**Source text:**
•••

And of course don’t forget to update the production endpoint for the Bot:
call msbot update endpoint --secret $(BotFileSecret) --id $(EndpointId) --endpoint $(out-botEndpoint) --appId $(MicrosoftApplicationId) --appPassword $(MicrosoftApplicationPassword)
This will update the Bot’s production endpoint service in the .bot file. It will set the endpoint (based on the url of the created App Service) and the Microsoft Application Id and Password.
The release pipeline should be ready now. But when I ran a new release I got an error in the Azure App Service Deploy
task stating that 'msbot' is not recognized as an internal or external command
.
Although the logs state that MSBot is correctly installed, the MSBot command is somehow not recognized.
D:\home\site\wwwroot>call npm install -g msbot
D:\local\AppData\npm\msbot -> D:\local\AppData\npm\node_modules\msbot\bin\msbot.js
+ msbot@4.0.7
added 100 packages in 12.603s
Standard error from script:
##[error]'msbot' is not recognized as an internal or external command,
I’m not sure what causes this error but I got around it be changing the NodeJS version in the App Settings
field in the Application and Configuration Settings
section of the Azure App Service Deploy
task:
-WEBSITE_NODE_DEFAULT_VERSION 8.11.1
The issue doesn’t seem to be related to the used NodeJS version. Defining WEBSITE_NODE_DEFAULT_VERSION to 8.11.1 instead of 8.9.4 in the ARM template results in the same error. Switching to a different version (f.e. 8.9.4) in the Azure App Service Deploy task
fixes it again.
Save the release pipeline and create and deploy a new release to test the pipeline. If all went well the Bot is deployed and configured correctly.

•••

**Data for review:**
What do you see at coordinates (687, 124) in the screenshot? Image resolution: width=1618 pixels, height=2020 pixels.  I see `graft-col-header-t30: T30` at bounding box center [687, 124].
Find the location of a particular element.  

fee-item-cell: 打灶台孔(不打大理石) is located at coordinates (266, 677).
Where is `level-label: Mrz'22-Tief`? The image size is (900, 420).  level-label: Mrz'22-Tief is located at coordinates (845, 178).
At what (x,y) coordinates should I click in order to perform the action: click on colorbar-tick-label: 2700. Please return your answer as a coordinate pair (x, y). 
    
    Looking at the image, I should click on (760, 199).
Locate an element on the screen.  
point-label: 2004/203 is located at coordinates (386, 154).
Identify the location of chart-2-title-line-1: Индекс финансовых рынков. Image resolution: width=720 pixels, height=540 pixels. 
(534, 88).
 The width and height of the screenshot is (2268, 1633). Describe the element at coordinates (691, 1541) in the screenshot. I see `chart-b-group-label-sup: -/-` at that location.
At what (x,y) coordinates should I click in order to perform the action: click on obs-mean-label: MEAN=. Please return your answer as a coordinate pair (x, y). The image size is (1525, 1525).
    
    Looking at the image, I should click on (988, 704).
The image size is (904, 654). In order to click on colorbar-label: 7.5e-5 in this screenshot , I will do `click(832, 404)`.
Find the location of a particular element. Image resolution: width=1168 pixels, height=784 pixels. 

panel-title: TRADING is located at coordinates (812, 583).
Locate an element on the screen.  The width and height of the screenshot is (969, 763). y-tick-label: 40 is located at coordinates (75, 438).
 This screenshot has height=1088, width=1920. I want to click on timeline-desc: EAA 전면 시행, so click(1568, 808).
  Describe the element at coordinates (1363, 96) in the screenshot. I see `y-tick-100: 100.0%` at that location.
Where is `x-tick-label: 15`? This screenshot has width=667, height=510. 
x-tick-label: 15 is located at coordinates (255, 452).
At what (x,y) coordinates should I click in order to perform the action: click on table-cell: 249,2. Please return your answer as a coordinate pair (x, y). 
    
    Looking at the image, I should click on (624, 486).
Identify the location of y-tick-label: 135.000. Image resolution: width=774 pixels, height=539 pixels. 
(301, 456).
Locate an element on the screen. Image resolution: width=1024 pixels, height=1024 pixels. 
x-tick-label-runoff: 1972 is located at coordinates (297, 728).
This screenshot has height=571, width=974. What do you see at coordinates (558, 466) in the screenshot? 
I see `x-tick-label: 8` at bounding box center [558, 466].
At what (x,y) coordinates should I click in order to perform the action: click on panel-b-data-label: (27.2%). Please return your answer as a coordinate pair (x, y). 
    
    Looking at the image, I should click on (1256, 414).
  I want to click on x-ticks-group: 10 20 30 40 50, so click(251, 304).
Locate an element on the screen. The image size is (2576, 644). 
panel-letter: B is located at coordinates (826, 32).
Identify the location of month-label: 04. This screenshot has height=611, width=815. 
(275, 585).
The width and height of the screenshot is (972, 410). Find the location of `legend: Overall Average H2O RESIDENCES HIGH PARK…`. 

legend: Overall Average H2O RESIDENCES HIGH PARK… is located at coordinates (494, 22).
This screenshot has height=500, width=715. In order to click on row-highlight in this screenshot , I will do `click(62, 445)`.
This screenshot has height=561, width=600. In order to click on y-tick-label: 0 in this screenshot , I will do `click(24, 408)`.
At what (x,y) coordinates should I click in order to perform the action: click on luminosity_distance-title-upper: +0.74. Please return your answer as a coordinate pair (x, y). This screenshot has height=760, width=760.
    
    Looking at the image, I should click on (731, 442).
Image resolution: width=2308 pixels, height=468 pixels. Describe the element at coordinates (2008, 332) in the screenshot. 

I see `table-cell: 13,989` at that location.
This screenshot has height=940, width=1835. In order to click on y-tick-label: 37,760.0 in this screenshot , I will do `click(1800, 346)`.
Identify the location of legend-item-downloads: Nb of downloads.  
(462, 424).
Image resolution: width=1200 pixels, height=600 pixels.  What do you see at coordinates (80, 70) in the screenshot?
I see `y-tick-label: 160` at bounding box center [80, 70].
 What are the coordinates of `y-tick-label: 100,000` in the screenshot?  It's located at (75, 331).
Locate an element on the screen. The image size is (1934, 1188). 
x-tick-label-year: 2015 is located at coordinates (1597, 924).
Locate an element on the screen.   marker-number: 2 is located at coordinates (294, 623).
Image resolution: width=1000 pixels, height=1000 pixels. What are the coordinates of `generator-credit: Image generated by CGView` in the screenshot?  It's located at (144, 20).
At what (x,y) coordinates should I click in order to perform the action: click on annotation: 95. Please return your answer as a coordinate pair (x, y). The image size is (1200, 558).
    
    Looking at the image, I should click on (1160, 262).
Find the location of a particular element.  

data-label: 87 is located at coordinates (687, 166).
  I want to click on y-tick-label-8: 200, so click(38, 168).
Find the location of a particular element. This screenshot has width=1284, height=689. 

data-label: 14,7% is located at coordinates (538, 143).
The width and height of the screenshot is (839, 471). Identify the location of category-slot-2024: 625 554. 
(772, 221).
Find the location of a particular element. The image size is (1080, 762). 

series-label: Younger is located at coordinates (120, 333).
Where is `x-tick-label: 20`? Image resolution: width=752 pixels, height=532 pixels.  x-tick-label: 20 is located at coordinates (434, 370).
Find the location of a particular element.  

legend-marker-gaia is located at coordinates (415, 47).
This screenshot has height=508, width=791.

•••

**Exercise aim:**
Reproduce the Bot release pipeline text word for word, from "And of course" to "Id and Password.". The data has no connection to the Bot release pipeline text.

**Response to this task:**
And of course don’t forget to update the production endpoint for the Bot:
call msbot update endpoint --secret $(BotFileSecret) --id $(EndpointId) --endpoint $(out-botEndpoint) --appId $(MicrosoftApplicationId) --appPassword $(MicrosoftApplicationPassword)
This will update the Bot’s production endpoint service in the .bot file. It will set the endpoint (based on the url of the created App Service) and the Microsoft Application Id and Password.